Pronounced rösti (RAW-stee), this food term means crisp and golden. It refers to foods, usually shredded potatoes, sautéed in butter and oil on both sides until crisp and browned, similar to our hash browns.
Rösti originated in the Swiss countryside as a simple and popular farmer’s breakfast. Since its creation took place in a rural area, where farm houses were without electricity, all you needed to prepare it was potatoes, water and a pan.
My take on Swiss Rösti is nothing like the original because I add egg on top and throw it in the oven. As a friend once said while watching me prepare this for brunch, “That looks amazing.” As I opened the oven door and put my version of Rösti on the middle rack I replied, “You have no idea. Just wait until you take your first bite!”
1¼ cups Greek-style yogurt
2 tablespoons flour
1½ cups grated and peeled turnip
1¼ cups shredded Gruyère cheese
⅓ cup butter (melted)
¼ cup fresh chives + more for garnish (chopped)
1¼ teaspoons salt
½ teaspoon fresh ground black pepper
¼ teaspoon nutmeg
1 30-ounce package shredded hash brown potatoes (thawed)
6 large eggs
Preheat oven to 400 degrees.

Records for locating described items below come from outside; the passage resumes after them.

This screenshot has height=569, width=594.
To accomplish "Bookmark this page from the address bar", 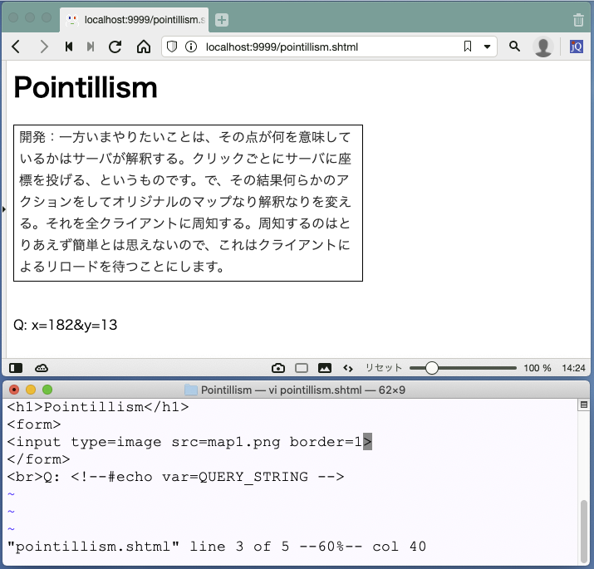I will click(x=468, y=47).
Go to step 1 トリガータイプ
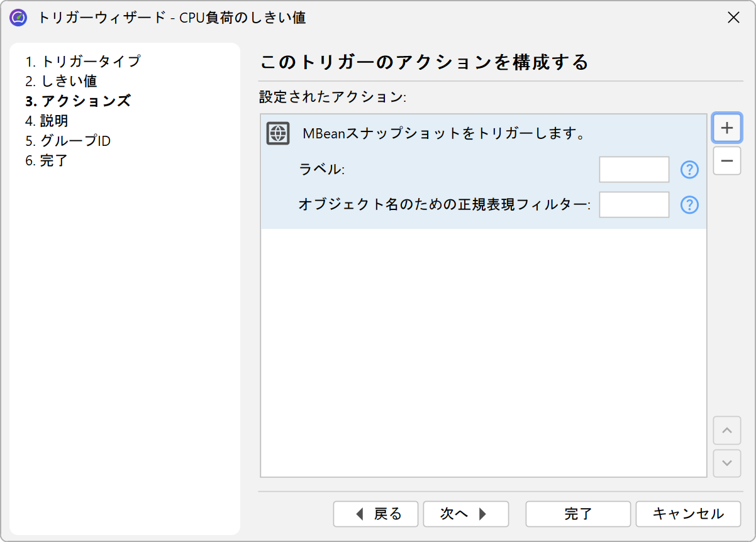 coord(83,62)
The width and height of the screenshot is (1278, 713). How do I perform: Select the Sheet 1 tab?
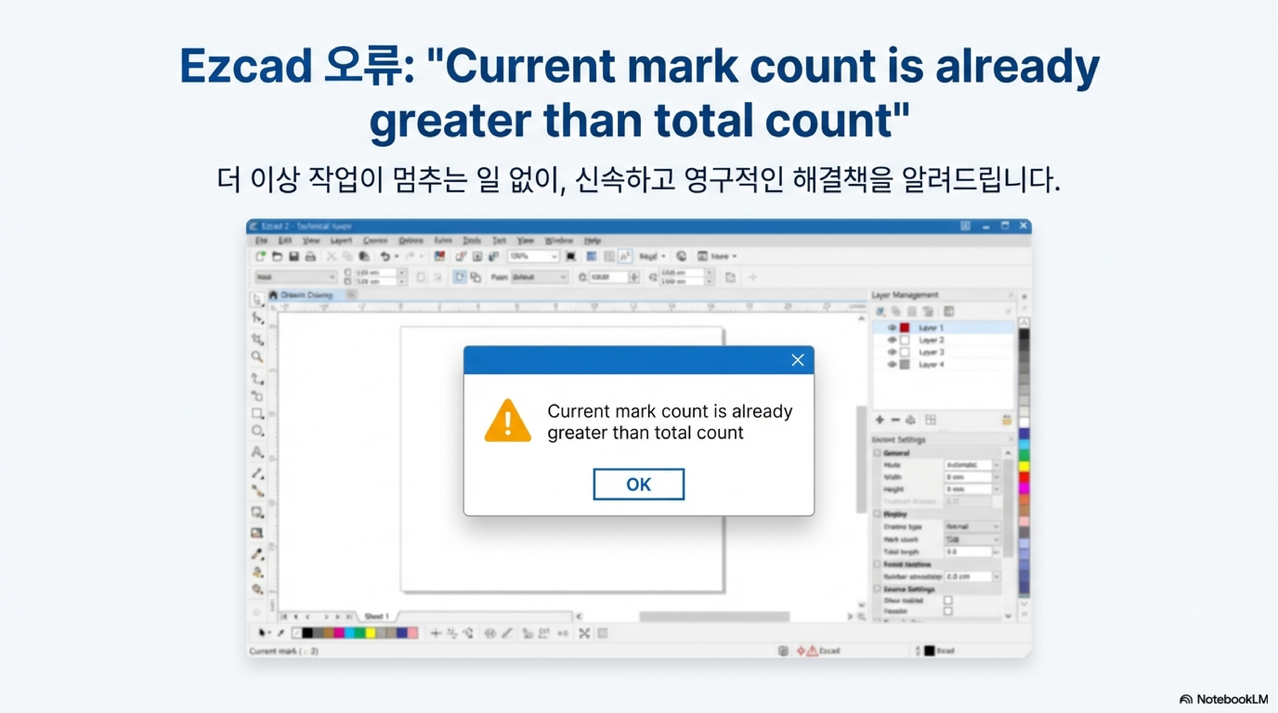(x=377, y=616)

Spray a 9×13-inch baking dish with cooking spray. Set aside.
Combine yogurt and flour in a large bowl, stirring well. Add turnip, cheese, butter, chives, salt, black pepper, nutmeg, and potatoes to yogurt mixture. Stir to combine.

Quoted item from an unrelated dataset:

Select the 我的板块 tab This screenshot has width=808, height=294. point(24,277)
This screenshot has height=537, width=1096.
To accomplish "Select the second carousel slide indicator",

Spread potato mixture evenly into baking dish and bake at for 40 minutes or until bubbly. Remove dish from oven. With the back of a spoon, make 6 indentations in top of potato mixture. Crack 1 egg into each indentation. Return dish to oven. Bake for 8 minutes or until egg whites are firm and yolks barely move when pan is touched.
To serve, cut Rösti into six separate servings and plate immediately. Garnish with additional chives and serve while still hot from the oven. For a complete meal at dinner, serve with a side of your favorite fresh mixed-greens salad.